Un robot vers les monts sous-marins

L'équipe, dirigée par le biologiste marin Javier Sellanes de l'Universidad Católica del Norte (Chili), a utilisé un robot sous-marin (ROV, pour Remotely Operated Vehicle) commandé en surface depuis le navire scientifique Falkor (too), capable de plonger jusqu'à 4500 mètres de profondeurs. L'engin a exploré les abysses du sud-est de l'océan Pacifique, plus précisément les crêtes Nazca et Salas y Gómez, des haut-fonds situés à 2500 km des côtes chiliennes, non loin de l'île de Pâques.

Les sites des plongées de l\'expédition du Schmidt ocean institute.

Les sites des plongées de l'expédition. Schmidt Ocean Institute

La mission a ainsi permis d'explorer des profondeurs à des distances au-delà des eaux territoriales chiliennes. L'ambition des scientifiques est de s'efforcer d'en dresser la diversité animale, pour montrer la nécessité de protéger les zones de grands fonds.

Déjà l'équipe de Javier Sellanes aurait pré-identifié pas moins d'une centaine d'espèces, parmi lesquelles des coraux de grandes profondeurs et des éponges marines. Ou cette galathée, un crustacé décapode dont les espèces sont très diversifiées (Michel Segonzac étant sans doute le découvreur de la plus surprenante d'entre elles, la galathée yéti Kiwa hirsuta en 2005, au sud de l'île de Pâques).
_ _ _ _ _
• À compléter:
a) Répondez à ces questions sur le texte consacré au robot envoyé vers les monts sous-marins :
(i) Jusqu'à quelle profondeur le robot peut-il plonger ?
(ii) À quelle distance des côtes chiliennes se trouvent les crêtes Nazca et Salas y Gómez ?
(iii) En quelle année la galathée yéti Kiwa hirsuta a-t-elle été découverte ?
b) Relevez tous les noms de lieux géographiques (pays, océan, crêtes, île) cités dans le texte sur les monts sous-marins.
c) Rédigez la suite du texte sur l'exploration des monts sous-marins du Pacifique, à partir de sa dernière phrase.
Ces enregistrements ne sont pas utiles ici.

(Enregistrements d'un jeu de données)
_ _ _ _ _
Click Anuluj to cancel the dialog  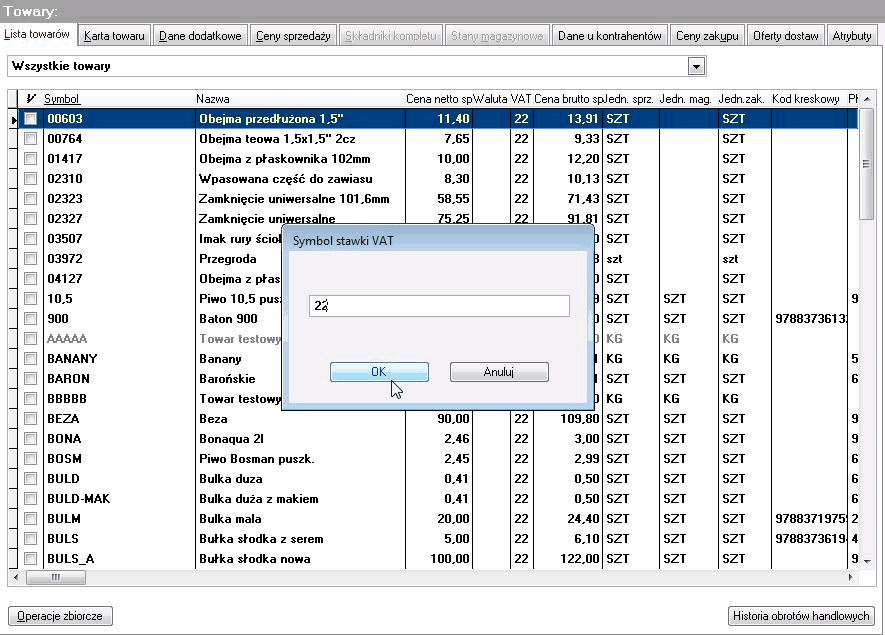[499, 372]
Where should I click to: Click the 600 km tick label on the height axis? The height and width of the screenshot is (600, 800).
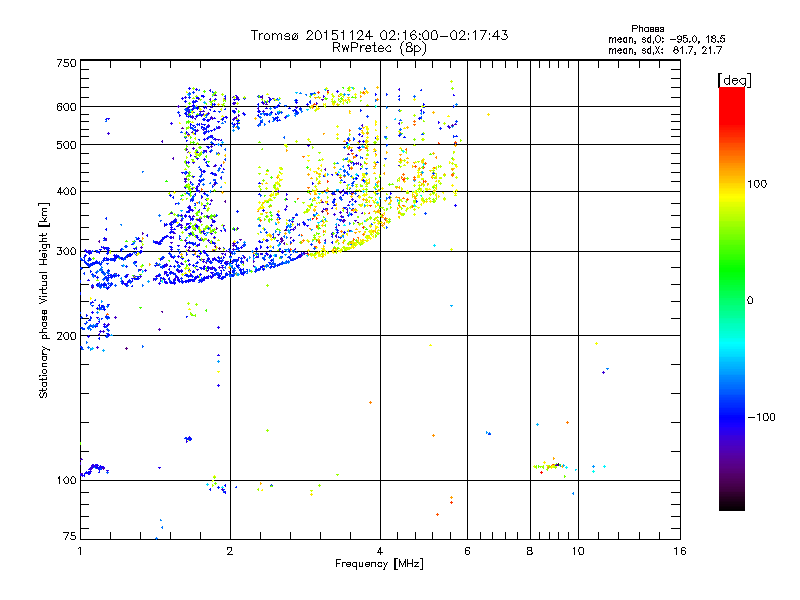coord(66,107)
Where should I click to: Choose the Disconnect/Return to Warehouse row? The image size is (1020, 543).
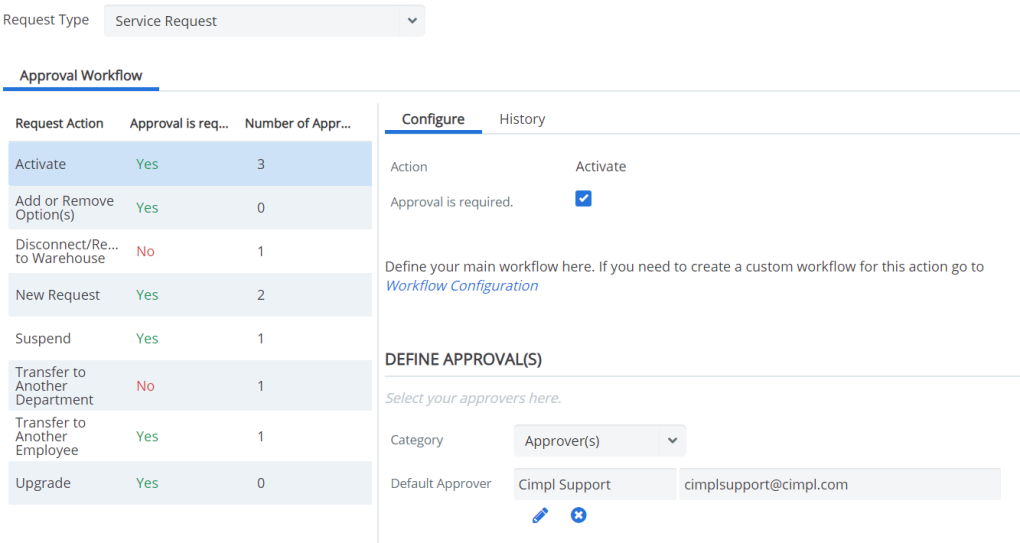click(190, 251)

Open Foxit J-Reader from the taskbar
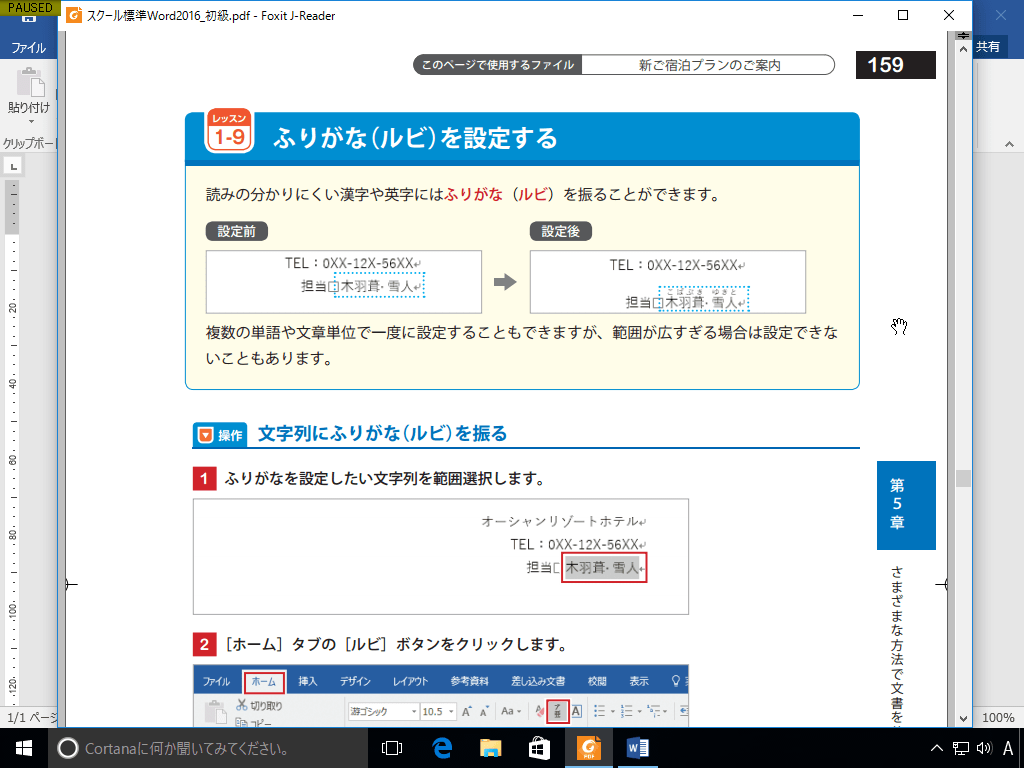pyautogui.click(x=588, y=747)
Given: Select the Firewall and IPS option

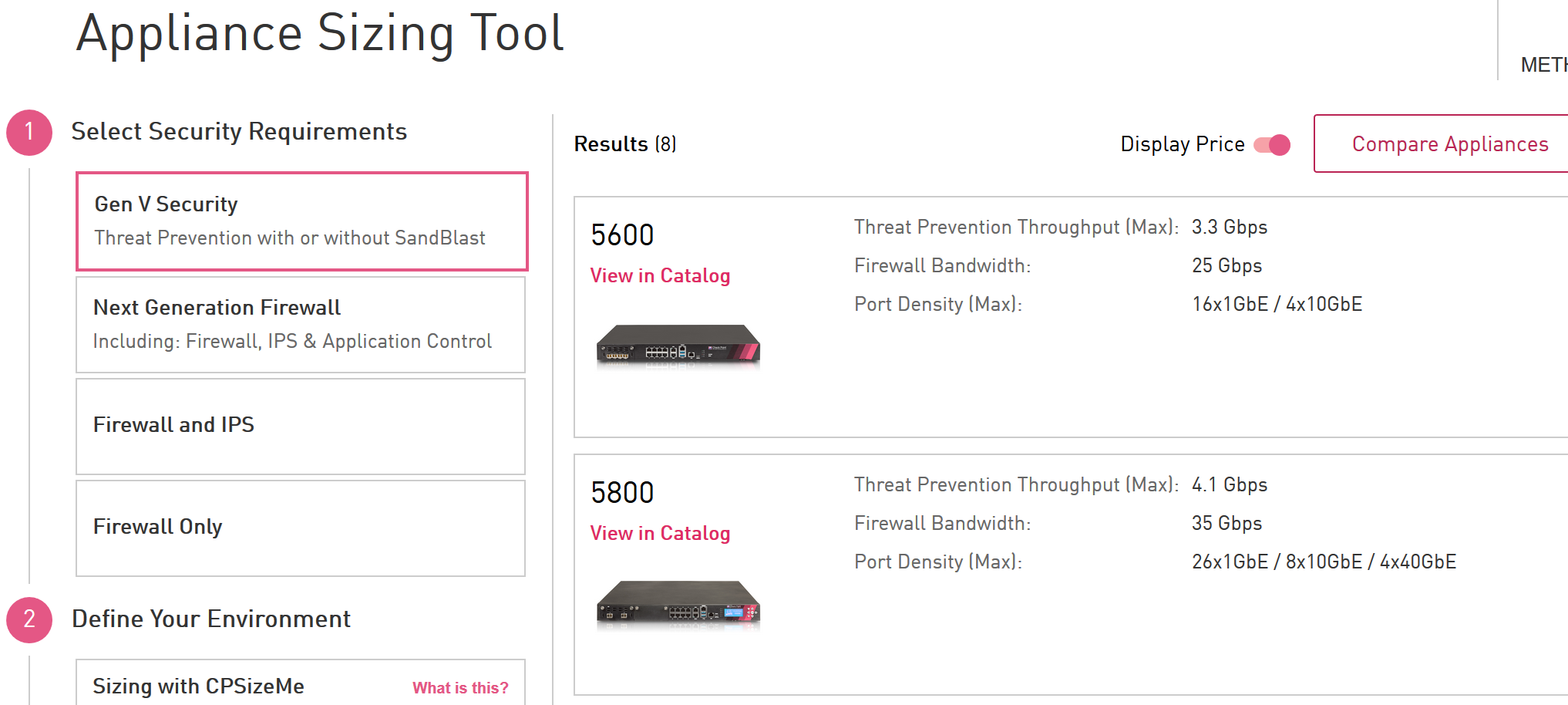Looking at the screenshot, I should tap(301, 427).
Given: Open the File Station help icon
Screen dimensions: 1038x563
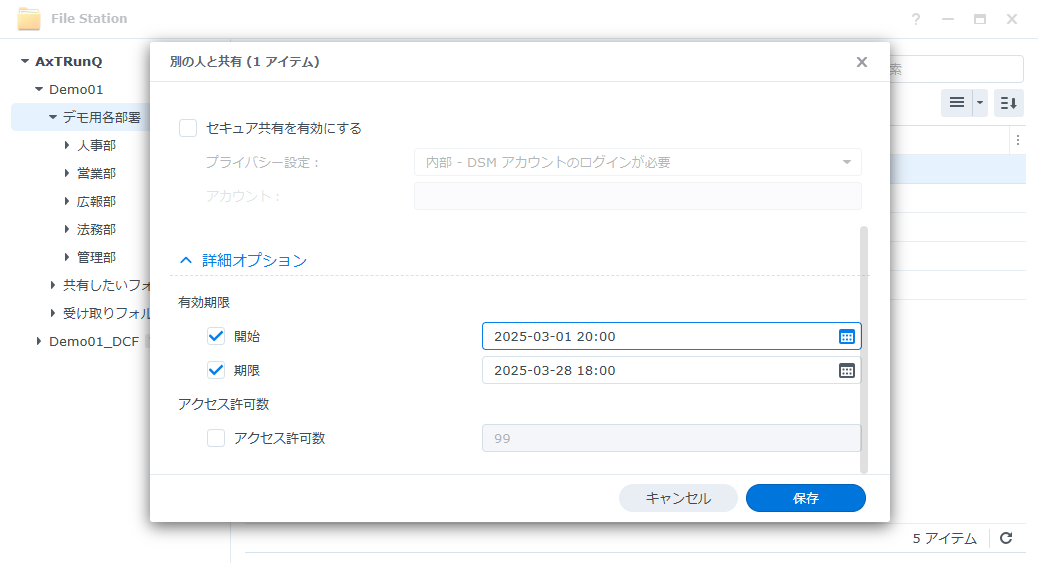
_ _ _ _ _
• Liste des réponses:
a)
(i) Jusqu'à 4500 mètres.
(ii) À 2500 km.
(iii) En 2005.

b) Chili, océan Pacifique, crête Nazca, crête Salas y Gómez, île de Pâques

c)
Les échantillons remontés à la surface font désormais l'objet d'analyses, notamment génétiques, pour déterminer s'il s'agit effectivement de nouvelles espèces.

Une galathée nichée dans un corail, à une profondeur de 669 mètres sur le mont sous-marin JF2.

Une galathée nichée dans un corail à une profondeur de 669 mètres.

"Solito", montagne des abysses

La superficie couverte par l'expédition est considérable, de l'ordre de 53.000 km2. Cette amplitude a permis aux scientifiques d'explorer dans les eaux chiliennes quatre montagnes sous-marines, dont il ont surnommé la plus grande "Solito".

"La mission a dépassé toutes nos espérance, se réjouit Sellanes dans le communiqué de presse de l'institut océanographique Schmidt. On s'attend toujours à découvrir de nouvelles espèces dans ces lieux reculés et peu explorés. Mais l'abondance et la quantité de la faune que nous avons trouvée est à couper le souffle."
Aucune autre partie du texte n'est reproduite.